## Your goal
Your answer must match, word for word, the lines from the one holding "You are a computer-use" through the final line below, with pictures excluded.

[Records drawn from a dataset]
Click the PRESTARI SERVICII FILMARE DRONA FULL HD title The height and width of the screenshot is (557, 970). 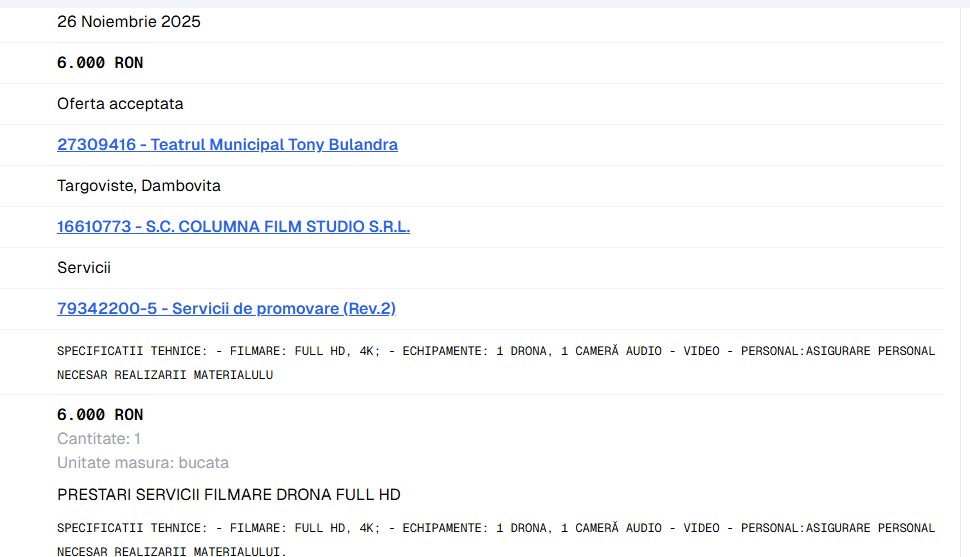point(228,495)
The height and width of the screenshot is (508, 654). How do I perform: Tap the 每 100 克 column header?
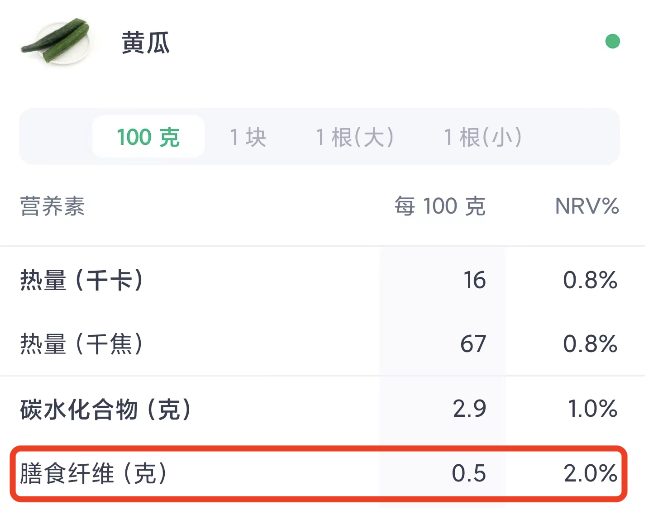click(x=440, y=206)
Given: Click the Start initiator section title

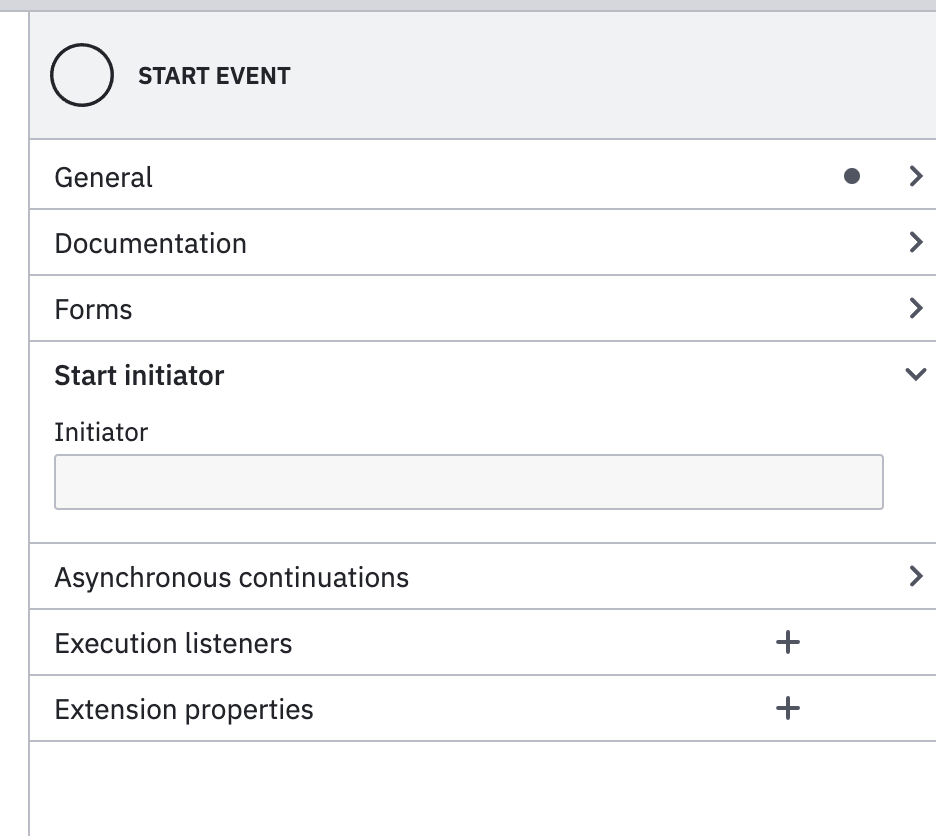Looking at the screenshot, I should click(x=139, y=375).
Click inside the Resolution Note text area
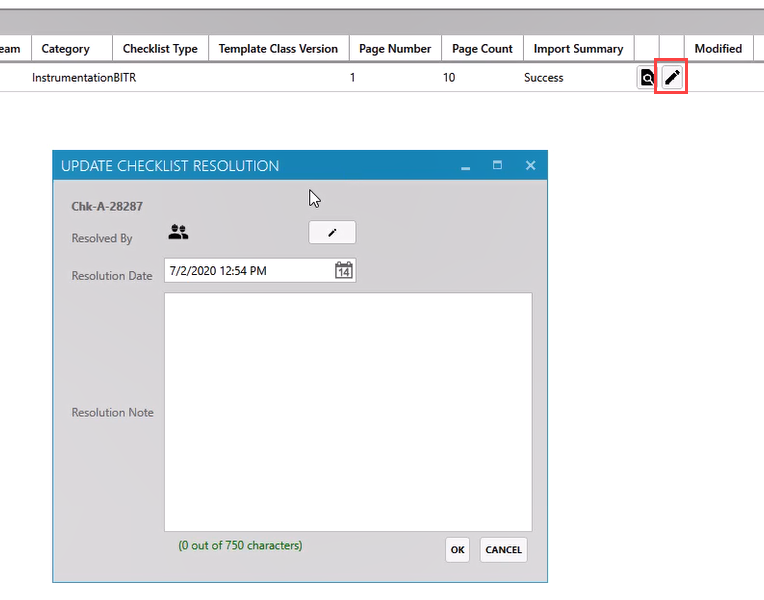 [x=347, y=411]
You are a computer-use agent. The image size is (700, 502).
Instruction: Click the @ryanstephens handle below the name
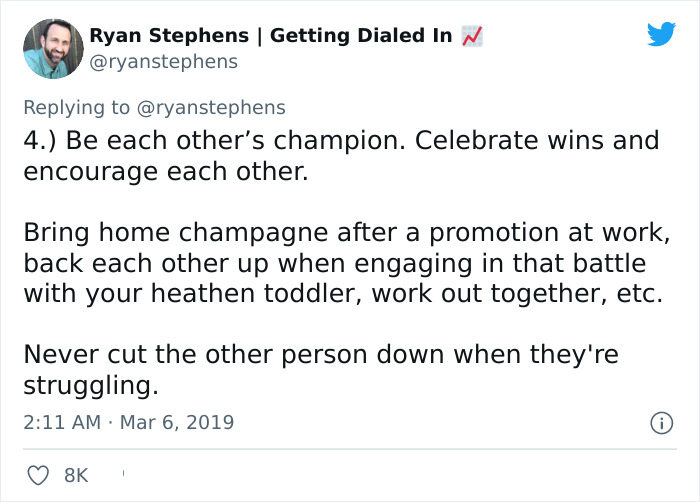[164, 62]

## Exercise answer
You are a computer-use agent. The image size is (700, 502).
Instruction: Click the @ryanstephens handle below the name
[164, 62]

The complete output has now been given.